The European Commission on Thursday published the findings of its nine-month investigation into China’s electric vehicle market, giving insight into how it calculated tariffs and the evidence it collected to support its highest profile trade case.
The report details reluctance by the Chinese government and state-owned automaker SAIC to cooperate with the Commission’s investigation into whether Chinese EV makers benefit from unfair state support.
That justified imposing the top tariff rate of 37.6% on SAIC, while fellow Chinese automakers BYD and Geely face lower tariffs of 17.4% and 19.9% respectively to reflect their cooperation.
The document accompanied the announcement of provisional tariffs for Chinese-made electric vehicles of up to 37.6% which come into effect on Friday, ratcheting up tensions with Beijing which has threatened to retaliate.
It will likely form part of the Commission’s defence if the Chinese government complains to the World Trade Organization.
The Chinese government’s tight control over its automakers prevents them “from acting as rational market operators seeking to maximise profits, and in fact forces them to act as an arm of the government,” the report says.
Thus, it concludes, the “threat of material injury” to Europe’s automakers “is clearly foreseeable and imminent”.
The report covers similar ground to a longer one the Commission released in April on the Chinese government’s interference in its economy and strategic industries that analysts say lays the foundations for future trade cases as Brussels toughens its stance on Beijing.
Subsidies given to Chinese automakers, the Commission found, took the form of cheap loans, inexpensive land and direct incentives for selling EVs.
They also received help with the cost of batteries, the single most expensive part of an EV.
SAIC and Geely have access to batteries for “less than adequate remuneration,” and while BYD makes its own batteries, it has access to subsidised battery materials, above all lithium.
Revealing Breakdown
Among the most revealing sections is a breakdown of the core types of government subsidies by company, which added together form the basis of each company’s duty.
Take SAIC: the EU estimates its subsidies total 34.4%.
That breaks down into 1.38% for loans from state-owned banks, 8.27% for other forms of financing, 8.56% in the form of grants, 2.28% in EV sales incentives, 0.67% for cheap land and 13.24% for under-priced batteries.
Subsidies in the same categories total 15.1% for BYD and 19.72% for Geely.
The Chinese government has complained that the Commission sought an unprecedented amount of detailed information on Chinese automakers’ supply chains during its subsidy investigation.

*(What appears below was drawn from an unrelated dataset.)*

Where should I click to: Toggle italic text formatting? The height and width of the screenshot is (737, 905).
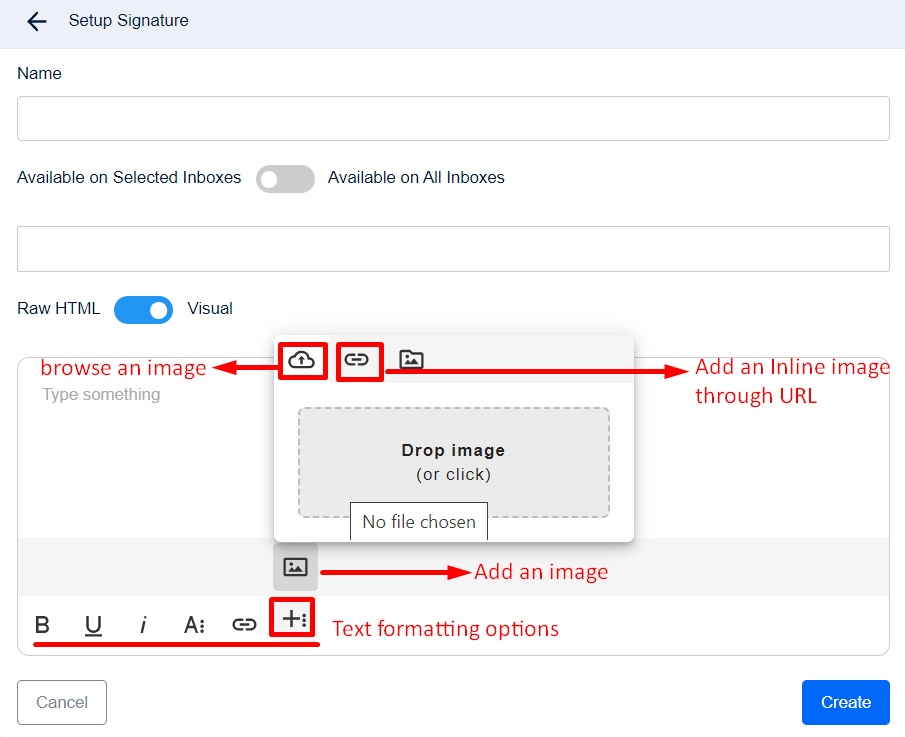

But the Commission catalogues lengthy back-and-forth arguments in a number of areas where Beijing either declined to cooperate or failed to provide more basic information, including the number of EVs registered in China, or registrations by brand, model and location.
“It is highly unlikely that the GOC (government of China) does not have information on the number of BEVs (battery electric vehicles) registered in China during a given period,” the report said.
It also details evasion by SAIC, which said it could not provide the information requested.
Chinese financial institutions that lend money to SAIC, BYD and Geely “did not provide any creditworthiness assessment,” so the Commission did its own investigation, the report said.
The three automakers all have top-notch ‘AAA’ credit ratings received from Chinese state-owned rating agencies – higher ratings bring lower interest rates.
But because of problem areas such as their high debt-to-equity ratios and use of loans to pay down debt, the Commission found that their overall financial rating corresponded to a ‘B’ rating. Investors consider bonds rated ‘B’ as junk bonds.